# Task details
Restate the entries below without a single change.

# Records for processing
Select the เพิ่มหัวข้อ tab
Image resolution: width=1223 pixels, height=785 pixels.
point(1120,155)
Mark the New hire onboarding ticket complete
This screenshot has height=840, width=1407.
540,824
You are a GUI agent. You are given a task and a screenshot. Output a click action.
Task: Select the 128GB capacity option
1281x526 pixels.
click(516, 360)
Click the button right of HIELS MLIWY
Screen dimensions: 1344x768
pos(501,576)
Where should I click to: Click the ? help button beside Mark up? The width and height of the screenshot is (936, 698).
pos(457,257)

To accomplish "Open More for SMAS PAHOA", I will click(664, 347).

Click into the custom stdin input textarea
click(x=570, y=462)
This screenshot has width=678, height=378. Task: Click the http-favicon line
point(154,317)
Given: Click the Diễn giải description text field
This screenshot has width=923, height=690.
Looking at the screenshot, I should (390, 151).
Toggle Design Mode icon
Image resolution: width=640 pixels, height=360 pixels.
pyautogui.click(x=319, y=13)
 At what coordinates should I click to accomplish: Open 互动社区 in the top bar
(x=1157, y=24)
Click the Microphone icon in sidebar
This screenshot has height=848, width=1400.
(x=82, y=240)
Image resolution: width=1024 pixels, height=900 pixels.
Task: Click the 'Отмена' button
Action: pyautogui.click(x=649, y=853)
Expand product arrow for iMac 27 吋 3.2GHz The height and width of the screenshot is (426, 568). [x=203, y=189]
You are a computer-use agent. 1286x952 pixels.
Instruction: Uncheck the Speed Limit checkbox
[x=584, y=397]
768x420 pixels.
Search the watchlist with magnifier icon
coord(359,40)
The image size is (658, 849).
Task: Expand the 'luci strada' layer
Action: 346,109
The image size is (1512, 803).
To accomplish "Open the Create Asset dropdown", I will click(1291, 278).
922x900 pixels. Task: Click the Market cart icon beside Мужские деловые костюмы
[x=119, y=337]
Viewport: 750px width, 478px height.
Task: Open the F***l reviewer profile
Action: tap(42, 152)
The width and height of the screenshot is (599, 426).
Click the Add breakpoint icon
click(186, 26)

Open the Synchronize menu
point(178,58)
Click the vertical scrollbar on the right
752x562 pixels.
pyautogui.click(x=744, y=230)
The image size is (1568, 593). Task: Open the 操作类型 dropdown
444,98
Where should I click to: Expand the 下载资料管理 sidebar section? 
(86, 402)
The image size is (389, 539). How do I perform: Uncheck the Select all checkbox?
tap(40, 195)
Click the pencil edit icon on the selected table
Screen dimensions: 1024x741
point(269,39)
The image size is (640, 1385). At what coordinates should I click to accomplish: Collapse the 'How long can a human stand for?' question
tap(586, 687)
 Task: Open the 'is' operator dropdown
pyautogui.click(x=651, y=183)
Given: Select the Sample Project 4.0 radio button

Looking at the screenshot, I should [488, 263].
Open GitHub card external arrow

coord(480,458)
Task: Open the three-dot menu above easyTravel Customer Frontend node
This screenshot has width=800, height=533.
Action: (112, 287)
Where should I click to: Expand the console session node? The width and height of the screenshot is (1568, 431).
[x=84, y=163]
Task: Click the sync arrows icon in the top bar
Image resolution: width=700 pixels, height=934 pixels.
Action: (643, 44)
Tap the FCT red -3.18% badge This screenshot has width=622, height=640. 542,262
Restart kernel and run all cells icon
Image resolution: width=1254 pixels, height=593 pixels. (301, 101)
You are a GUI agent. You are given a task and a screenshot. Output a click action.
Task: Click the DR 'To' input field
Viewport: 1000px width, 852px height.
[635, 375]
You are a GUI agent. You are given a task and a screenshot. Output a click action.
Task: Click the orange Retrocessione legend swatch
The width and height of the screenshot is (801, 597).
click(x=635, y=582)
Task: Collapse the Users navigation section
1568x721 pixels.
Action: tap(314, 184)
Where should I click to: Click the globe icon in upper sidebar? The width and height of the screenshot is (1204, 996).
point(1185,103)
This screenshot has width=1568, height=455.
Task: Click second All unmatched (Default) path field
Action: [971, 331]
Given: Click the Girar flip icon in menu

# Finished task
Select the เพิ่มหัวข้อ tab
Image resolution: width=1223 pixels, height=785 pixels.
point(1120,155)
Mark the New hire onboarding ticket complete
This screenshot has height=840, width=1407.
540,824
You are a GUI agent. You are given a task and a screenshot. Output a click action.
Task: Select the 128GB capacity option
1281x526 pixels.
click(516, 360)
Click the button right of HIELS MLIWY
Screen dimensions: 1344x768
pos(501,576)
Where should I click to: Click the ? help button beside Mark up? The width and height of the screenshot is (936, 698).
pos(457,257)

To accomplish "Open More for SMAS PAHOA", I will click(664, 347).

Click into the custom stdin input textarea
click(x=570, y=462)
This screenshot has width=678, height=378. Task: Click the http-favicon line
point(154,317)
Given: Click the Diễn giải description text field
This screenshot has width=923, height=690.
Looking at the screenshot, I should (390, 151).
Toggle Design Mode icon
Image resolution: width=640 pixels, height=360 pixels.
pyautogui.click(x=319, y=13)
 At what coordinates should I click to accomplish: Open 互动社区 in the top bar
(x=1157, y=24)
Click the Microphone icon in sidebar
This screenshot has height=848, width=1400.
(x=82, y=240)
Image resolution: width=1024 pixels, height=900 pixels.
Task: Click the 'Отмена' button
Action: pyautogui.click(x=649, y=853)
Expand product arrow for iMac 27 吋 3.2GHz The height and width of the screenshot is (426, 568). [x=203, y=189]
You are a computer-use agent. 1286x952 pixels.
Instruction: Uncheck the Speed Limit checkbox
[x=584, y=397]
768x420 pixels.
Search the watchlist with magnifier icon
coord(359,40)
The image size is (658, 849).
Task: Expand the 'luci strada' layer
Action: 346,109
The image size is (1512, 803).
To accomplish "Open the Create Asset dropdown", I will click(1291, 278).
922x900 pixels. Task: Click the Market cart icon beside Мужские деловые костюмы
[x=119, y=337]
Viewport: 750px width, 478px height.
Task: Open the F***l reviewer profile
Action: tap(42, 152)
The width and height of the screenshot is (599, 426).
Click the Add breakpoint icon
click(186, 26)

Open the Synchronize menu
point(178,58)
Click the vertical scrollbar on the right
752x562 pixels.
pyautogui.click(x=744, y=230)
The image size is (1568, 593). Task: Open the 操作类型 dropdown
444,98
Where should I click to: Expand the 下载资料管理 sidebar section? 
(86, 402)
The image size is (389, 539). How do I perform: Uncheck the Select all checkbox?
tap(40, 195)
Click the pencil edit icon on the selected table
Screen dimensions: 1024x741
point(269,39)
The image size is (640, 1385). At what coordinates should I click to accomplish: Collapse the 'How long can a human stand for?' question
tap(586, 687)
 Task: Open the 'is' operator dropdown
pyautogui.click(x=651, y=183)
Given: Select the Sample Project 4.0 radio button

Looking at the screenshot, I should [488, 263].
Open GitHub card external arrow

coord(480,458)
Task: Open the three-dot menu above easyTravel Customer Frontend node
This screenshot has width=800, height=533.
Action: (112, 287)
Where should I click to: Expand the console session node? The width and height of the screenshot is (1568, 431).
[x=84, y=163]
Task: Click the sync arrows icon in the top bar
Image resolution: width=700 pixels, height=934 pixels.
Action: (643, 44)
Tap the FCT red -3.18% badge This screenshot has width=622, height=640. 542,262
Restart kernel and run all cells icon
Image resolution: width=1254 pixels, height=593 pixels. (301, 101)
You are a GUI agent. You are given a task and a screenshot. Output a click action.
Task: Click the DR 'To' input field
Viewport: 1000px width, 852px height.
[635, 375]
You are a GUI agent. You are given a task and a screenshot. Output a click action.
Task: Click the orange Retrocessione legend swatch
The width and height of the screenshot is (801, 597).
click(x=635, y=582)
Task: Collapse the Users navigation section
1568x721 pixels.
Action: tap(314, 184)
Where should I click to: Click the globe icon in upper sidebar? The width and height of the screenshot is (1204, 996).
point(1185,103)
This screenshot has width=1568, height=455.
Task: Click second All unmatched (Default) path field
Action: [971, 331]
Given: Click the Girar flip icon in menu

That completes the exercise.